What is clear is that there was a convenient narrative to Blame a certain subset of voters, particularly white, uneducated, "low informed" and working-class women; and that was done because it is more difficult to deal with the fact that even the more educated and affluent white women, those who benefitted the most from Affirmative action, the women's rights movements, and may (or may have identified) as Second Wave feminists, quietly and secretly casted their votes for Donald Trump. And they did so because they have the privilege -- white, affluent-- to look past his racist views, even his misogyny.

In terms of Pants Suit nation and the white feminists who could not understand why many women of color and others had such a visceral reaction and disdain for Hillary Clinton as a candidate-this image from Glamour magazine provides the best visualization of the problem . In describing this issue, which involved no use of Photoshop , Editor-in-chief Cindi Leive stated that "Gender equality is on all of our minds. It's really important to me that Glamour not just talk the talk about female empowerment, but that we also walk the walk …… So we've decided to support women in the most meaningful way we can: by hiring them.

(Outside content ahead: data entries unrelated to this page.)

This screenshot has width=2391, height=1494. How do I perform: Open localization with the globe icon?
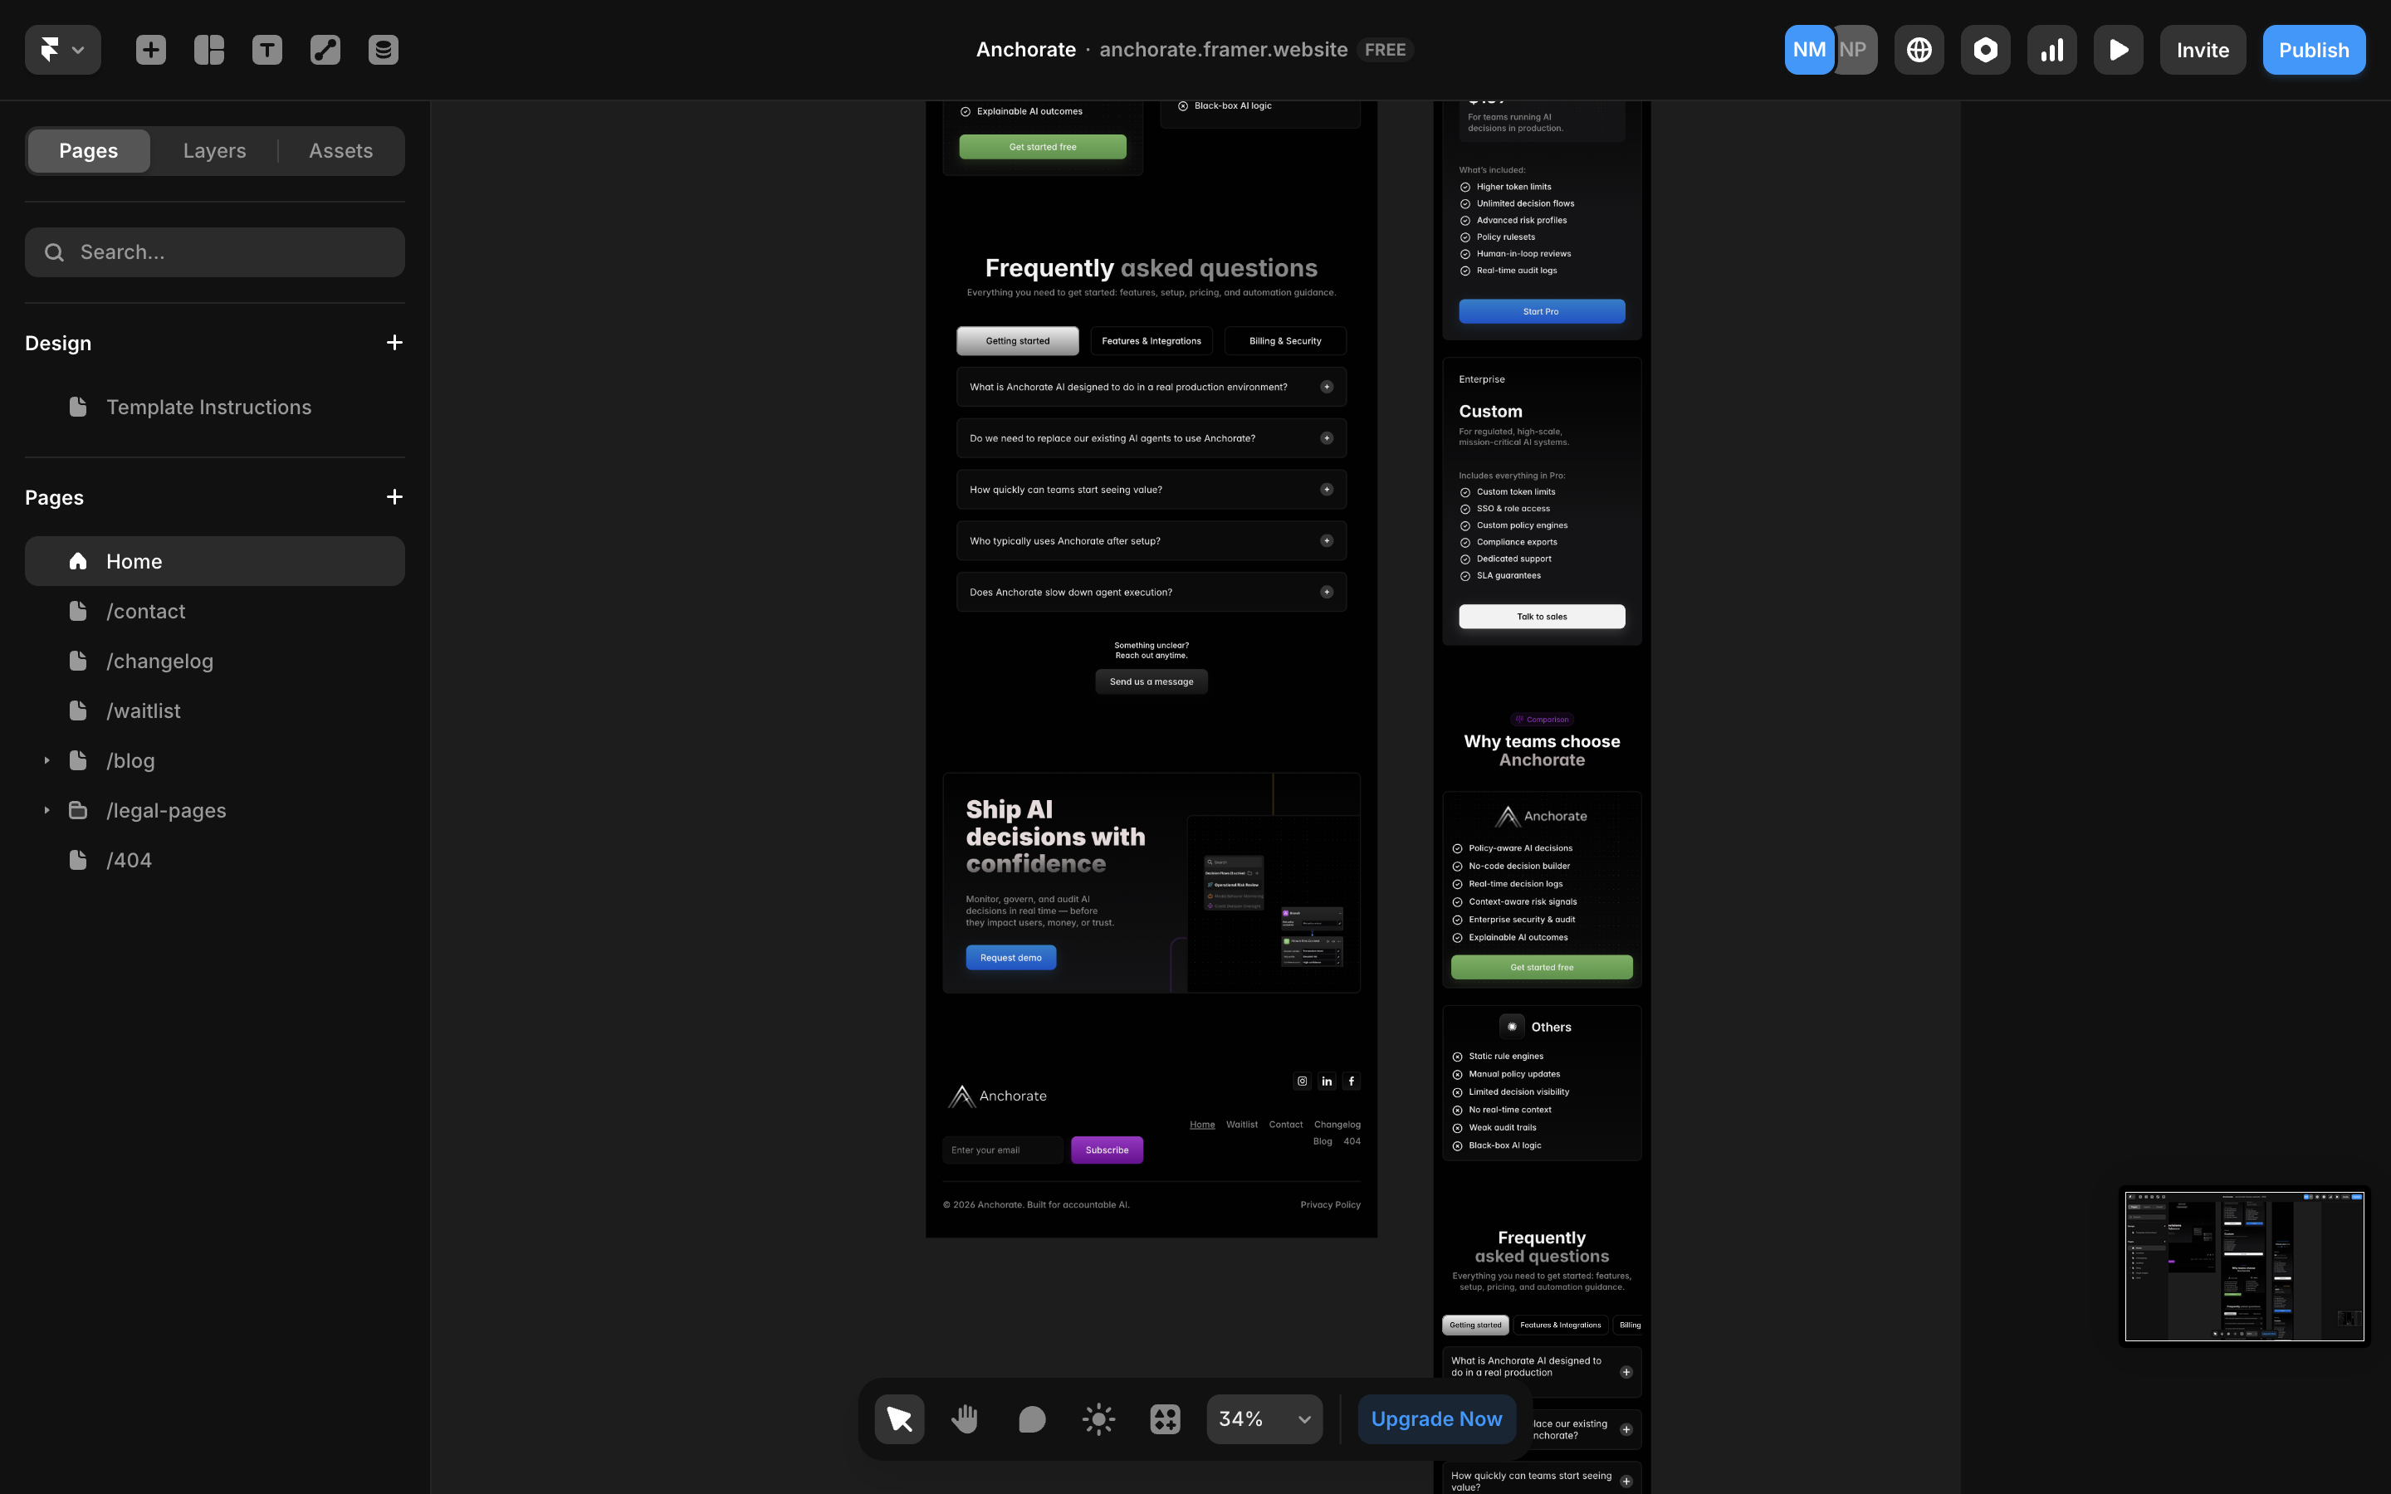click(x=1918, y=49)

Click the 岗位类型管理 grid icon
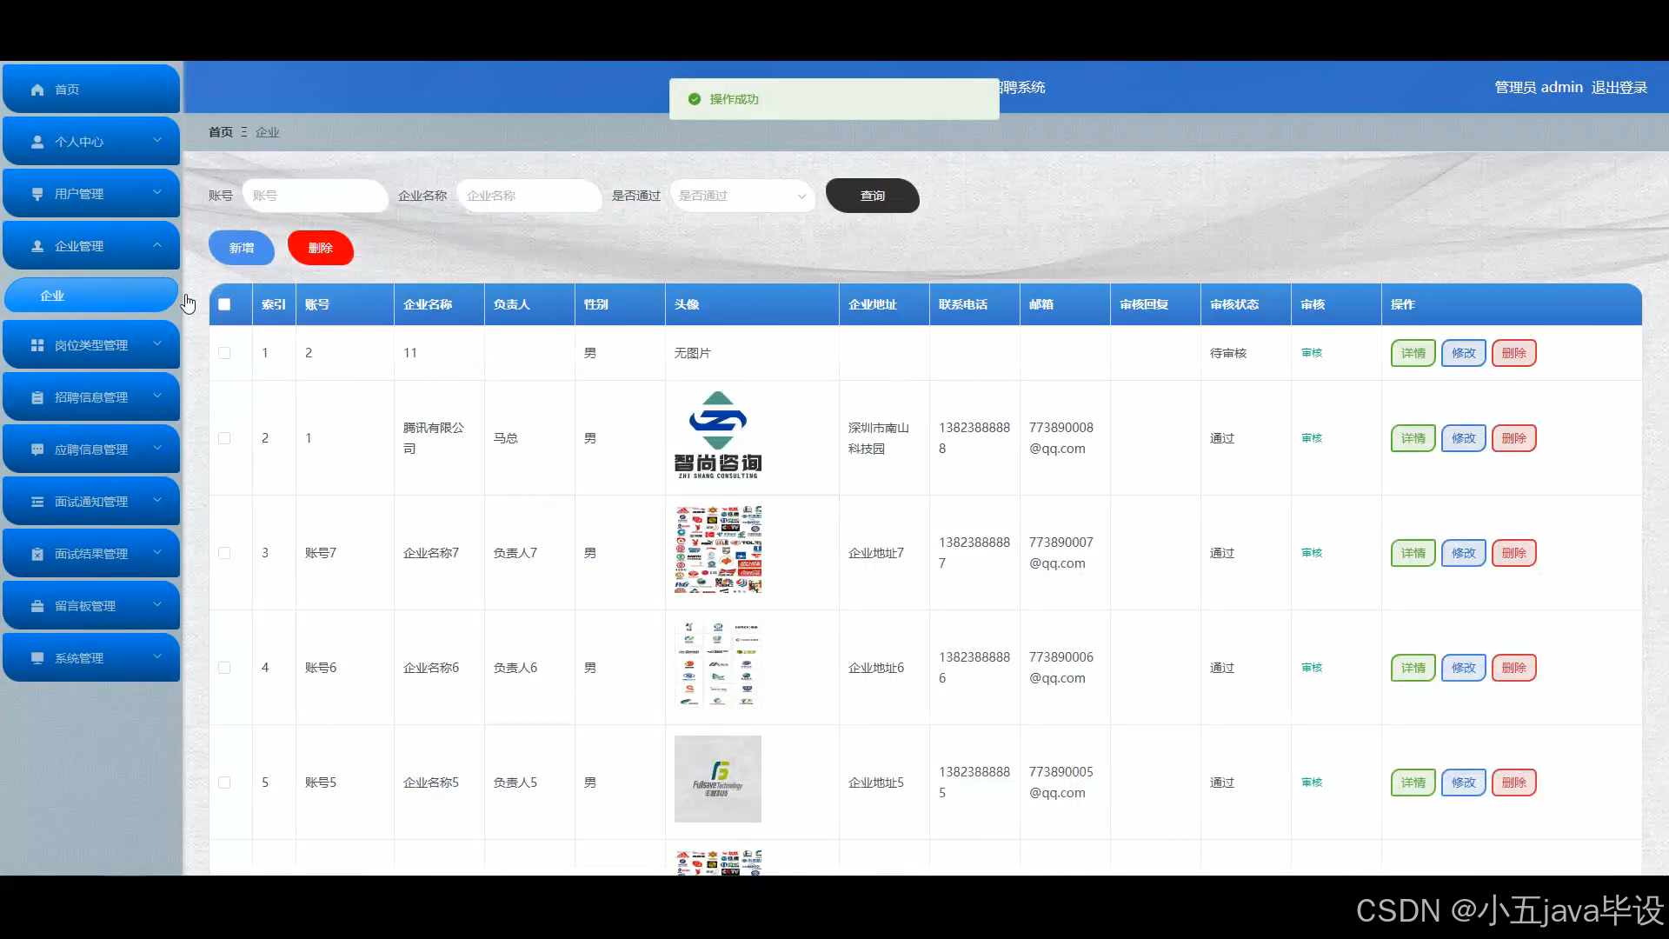coord(37,345)
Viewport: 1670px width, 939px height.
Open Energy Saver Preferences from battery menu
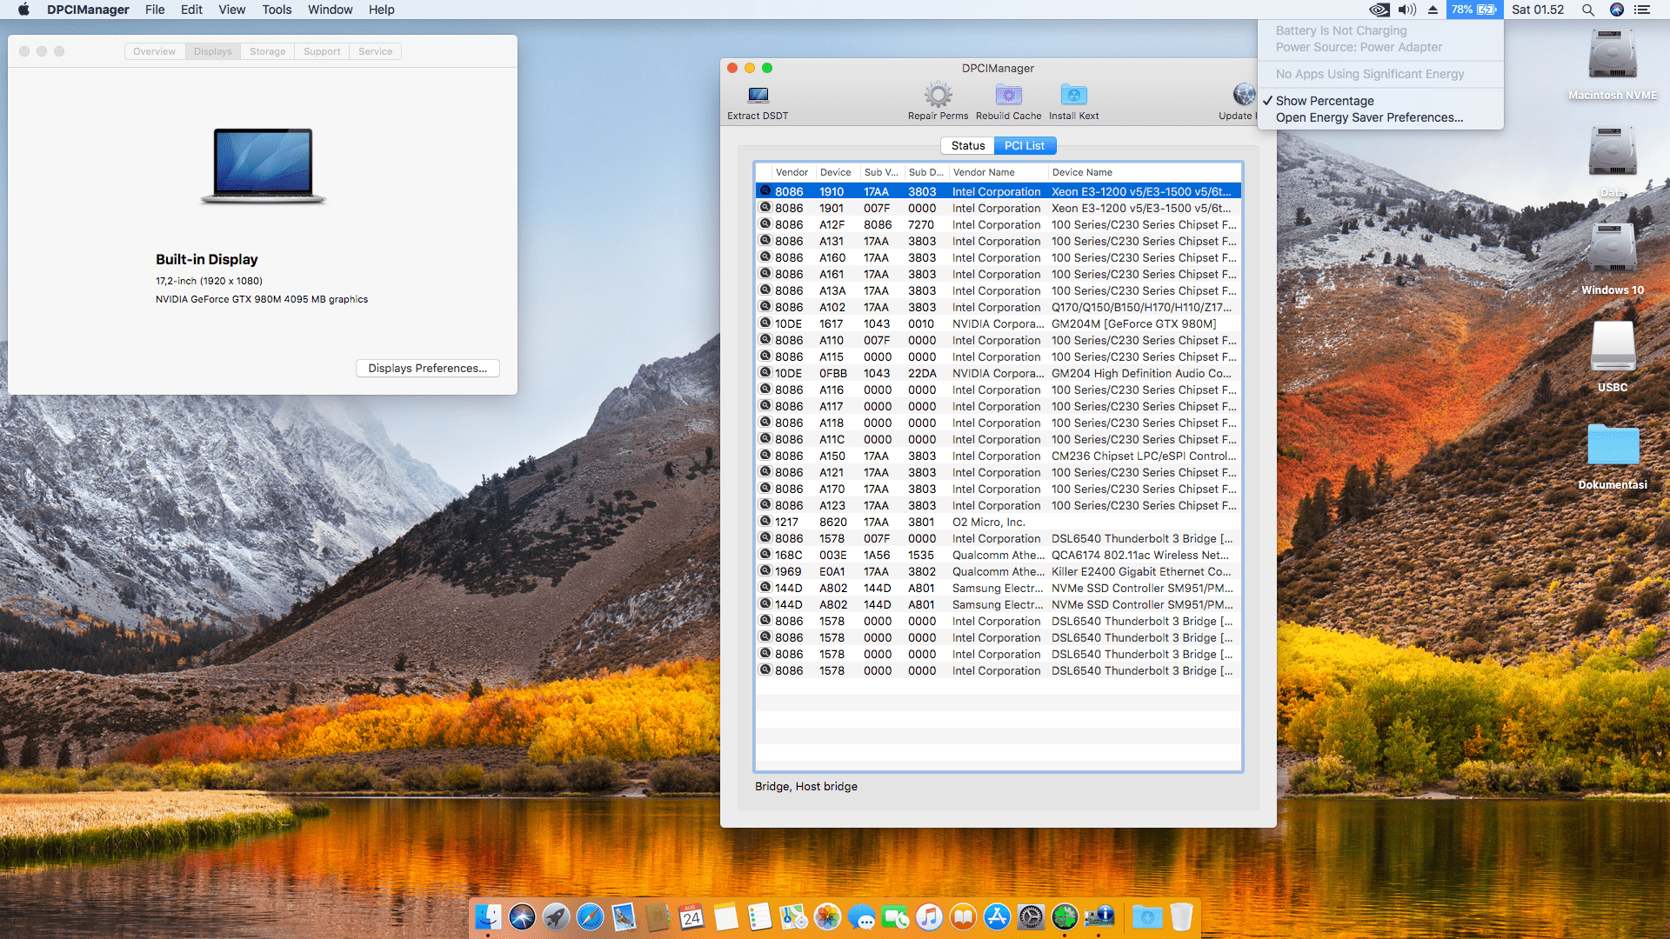coord(1368,117)
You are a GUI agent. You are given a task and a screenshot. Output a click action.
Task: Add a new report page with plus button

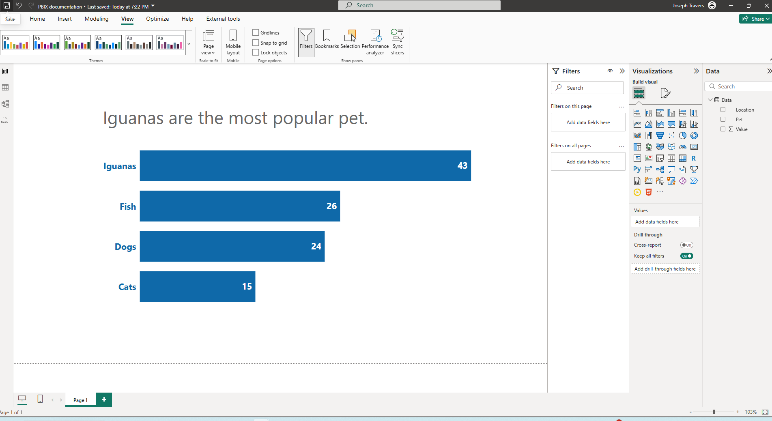point(104,400)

From first page to our last, every photo we commissioned for the February issue was created by women: photographers, stylists, hair, makeup, everything." However, in looking at the cover, it is quite clear that this is White Feminism, a wall of white women, who believe that their representation and presence reflects or represents ALL women.

The Trump ERa is in part brought to us by the toxic mix of Pants Suit nation and establishment feminism, and their quest for the first Female US President, which left them blind to her many flaws. From suburban soccer moms (60-70% of who stated that they viewed Trump negatively but found a reason to vote for him regardless), professionals who have successfully "lean forward" and push against the glass ceiling , and working class "angry" WHITE women - it is truly time to reevaluate whom are considered and called allies. It is time to redistribute the work being done, to counter oppression and yes, get candidates elected. Because those who overwhelmingly (many holding their noses) to vote for Clinton were again Black women, who for far too long been viewed as "mules of the earth," as described by Short story writer, folklorist, and anthropologist, Nora Zeale Hurston. In this Trump Era, if you want to really be any ally, checking your privilege will not be enough. You will have to literally put down and unpack that invisible knapsack of privilege . And this process begins with stepping forward, getting on the front lines, and being the first to resist and push back against the rising fascism of the Orange Empire, which now threatens the health, viability, security, and well-being of all Americans. Essentially, you caused the spill -- and simply cannot ask African Americans, Native Americans, Latinos, Asians, Muslims, Jews, immigrants, those who are LGTBQ, and even the disabled (who were also openly mocked by the President Elect) to handle the clean up on Aisle 4 for you.